Mahlou et Winten : le tournant qui expose les failles des blindés burkinabè
C’est un moment charnière. Le mercredi 16 septembre 2026, le Groupe de soutien à l’islam et aux musulmans (JNIM) a affirmé avoir pris le contrôle de deux positions tenues par des Volontaires pour la défense de la patrie (VDP) à Mahlou et Winten, dans la province du Bam. Une revendication qui, si elle se confirme, marque un tournant décisif : celui où le récit officiel sur la puissance militaire burkinabè se heurte frontalement à la dure réalité du terrain.

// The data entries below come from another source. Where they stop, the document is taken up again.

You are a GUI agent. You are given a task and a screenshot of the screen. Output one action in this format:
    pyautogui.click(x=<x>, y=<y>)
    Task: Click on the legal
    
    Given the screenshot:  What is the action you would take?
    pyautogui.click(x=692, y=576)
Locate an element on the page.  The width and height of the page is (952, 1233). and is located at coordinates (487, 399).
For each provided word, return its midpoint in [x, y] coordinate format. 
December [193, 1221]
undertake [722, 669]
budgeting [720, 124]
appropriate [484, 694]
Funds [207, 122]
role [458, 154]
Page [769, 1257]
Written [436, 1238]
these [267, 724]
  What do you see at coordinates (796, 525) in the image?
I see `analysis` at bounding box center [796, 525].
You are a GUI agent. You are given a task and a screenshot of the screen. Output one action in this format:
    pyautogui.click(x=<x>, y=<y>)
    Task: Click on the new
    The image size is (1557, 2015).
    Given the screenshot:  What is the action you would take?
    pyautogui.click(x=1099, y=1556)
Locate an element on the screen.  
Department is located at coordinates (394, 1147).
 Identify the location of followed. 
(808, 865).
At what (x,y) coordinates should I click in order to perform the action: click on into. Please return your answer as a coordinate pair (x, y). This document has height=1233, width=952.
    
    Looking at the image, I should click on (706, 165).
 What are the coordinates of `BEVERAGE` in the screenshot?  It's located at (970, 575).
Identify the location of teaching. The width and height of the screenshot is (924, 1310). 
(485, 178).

Une industrie militaire sous pression
Depuis des mois, le pouvoir d’Ibrahim Traoré met en avant les progrès de l’industrie de défense nationale et la capacité du pays à produire ou assembler localement des équipements destinés à ses forces. Souveraineté, fabrication nationale, réduction de la dépendance extérieure : le discours officiel ne cesse de marteler ces thèmes, érigeant l’industrialisation en pilier stratégique.
Mais un blindé ne remporte pas une bataille parce qu’il est présenté comme une réussite industrielle. Sur le terrain, il doit encaisser les tirs, protéger ses occupants, rester opérationnel sous le feu et, surtout, contribuer à tenir une position. C’est là que le bât blesse.
Du salon d’exposition au champ de bataille
Après les présentations officielles et les images soigneusement orchestrées, l’heure est venue pour ces véhicules de quitter les podiums pour affronter la réalité. Certains observateurs ironisent : ces blindés ne seraient-ils pas montés comme des pièces de Lego ? On assemble, on exhibe, on applaudit… et le terrain se charge de vérifier si l’ensemble tient la route.
La formule prête à sourire, mais elle pose une question on ne peut plus sérieuse : quelle est la performance réelle de ces équipements dans les conditions opérationnelles du nord du Burkina Faso ?
Une équation qui dépasse les slogans
La multiplication des positions attaquées rappelle une vérité que les discours industriels occultent : posséder des équipements, même fabriqués localement, ne garantit pas le contrôle durable d’un territoire.
Le 19 août déjà, le JNIM avait revendiqué la prise de plusieurs positions des VDP, notamment à Séguénéga et Bourzanga. Des analyses récentes pointent aussi la difficulté pour les forces burkinabè de maintenir dans la durée certaines zones pourtant reprises ou sécurisées.
Le véritable indicateur ne sera donc ni le nombre de véhicules alignés devant les caméras, ni les déclarations sur la souveraineté industrielle. Ce sera leur comportement une fois confrontés au feu.
Un message embarrassant pour le pouvoir
À Mahlou et Winten, si la revendication du JNIM venait à être confirmée, le terrain aurait livré un verdict sans appel : entre fabriquer un blindé, le montrer et prouver son efficacité opérationnelle, il existe un gouffre. Et ce gouffre ne se comble pas avec des discours.
Il se mesure en kilomètres de territoire effectivement tenus, en positions défendues et en soldats ramenés vivants. Un test que les blindés burkinabè n’ont, pour l’heure, pas encore passé avec succès.